[Data records]
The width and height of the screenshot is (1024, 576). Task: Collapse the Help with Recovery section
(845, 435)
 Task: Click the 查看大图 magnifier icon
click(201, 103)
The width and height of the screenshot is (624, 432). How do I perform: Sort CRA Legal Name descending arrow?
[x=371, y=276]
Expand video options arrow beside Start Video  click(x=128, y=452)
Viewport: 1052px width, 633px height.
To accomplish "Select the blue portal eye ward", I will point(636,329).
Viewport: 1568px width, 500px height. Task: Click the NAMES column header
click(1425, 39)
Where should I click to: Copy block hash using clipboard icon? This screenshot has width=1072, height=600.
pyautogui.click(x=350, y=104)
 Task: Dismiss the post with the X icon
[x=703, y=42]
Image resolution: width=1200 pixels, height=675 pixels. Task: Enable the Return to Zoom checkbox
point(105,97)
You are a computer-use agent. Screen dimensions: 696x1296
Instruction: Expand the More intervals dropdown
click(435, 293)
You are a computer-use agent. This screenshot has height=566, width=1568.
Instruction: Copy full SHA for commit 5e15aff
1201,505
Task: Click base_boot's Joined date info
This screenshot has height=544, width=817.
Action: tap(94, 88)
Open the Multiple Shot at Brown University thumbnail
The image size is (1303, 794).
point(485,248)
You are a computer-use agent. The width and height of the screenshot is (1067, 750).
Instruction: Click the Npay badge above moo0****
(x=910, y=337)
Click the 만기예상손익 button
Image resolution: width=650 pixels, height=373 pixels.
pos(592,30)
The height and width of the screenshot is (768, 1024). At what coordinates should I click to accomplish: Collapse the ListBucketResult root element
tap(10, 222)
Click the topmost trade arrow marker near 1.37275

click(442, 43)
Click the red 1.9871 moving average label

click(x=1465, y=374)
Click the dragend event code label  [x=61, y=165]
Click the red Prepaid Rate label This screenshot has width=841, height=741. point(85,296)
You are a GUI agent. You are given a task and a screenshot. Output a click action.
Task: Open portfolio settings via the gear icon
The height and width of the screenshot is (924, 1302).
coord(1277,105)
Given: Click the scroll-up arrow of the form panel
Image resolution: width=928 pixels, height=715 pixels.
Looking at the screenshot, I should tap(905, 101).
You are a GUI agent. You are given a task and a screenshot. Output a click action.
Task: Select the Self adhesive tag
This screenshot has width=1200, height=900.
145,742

> [Your objective] Among the records above, repeat exactly the line with "Viewport: 1052px width, 633px height.", the line with "Click the dragend", and every line in between, and only those.

> [Response]
Viewport: 1052px width, 633px height.
To accomplish "Select the blue portal eye ward", I will point(636,329).
Viewport: 1568px width, 500px height. Task: Click the NAMES column header
click(1425, 39)
Where should I click to: Copy block hash using clipboard icon? This screenshot has width=1072, height=600.
pyautogui.click(x=350, y=104)
 Task: Dismiss the post with the X icon
[x=703, y=42]
Image resolution: width=1200 pixels, height=675 pixels. Task: Enable the Return to Zoom checkbox
point(105,97)
You are a computer-use agent. Screen dimensions: 696x1296
Instruction: Expand the More intervals dropdown
click(435, 293)
You are a computer-use agent. This screenshot has height=566, width=1568.
Instruction: Copy full SHA for commit 5e15aff
1201,505
Task: Click base_boot's Joined date info
This screenshot has height=544, width=817.
Action: tap(94, 88)
Open the Multiple Shot at Brown University thumbnail
The image size is (1303, 794).
point(485,248)
You are a computer-use agent. The width and height of the screenshot is (1067, 750).
Instruction: Click the Npay badge above moo0****
(x=910, y=337)
Click the 만기예상손익 button
Image resolution: width=650 pixels, height=373 pixels.
pos(592,30)
The height and width of the screenshot is (768, 1024). At what coordinates should I click to accomplish: Collapse the ListBucketResult root element
tap(10, 222)
Click the topmost trade arrow marker near 1.37275

click(442, 43)
Click the red 1.9871 moving average label

click(x=1465, y=374)
Click the dragend event code label  [x=61, y=165]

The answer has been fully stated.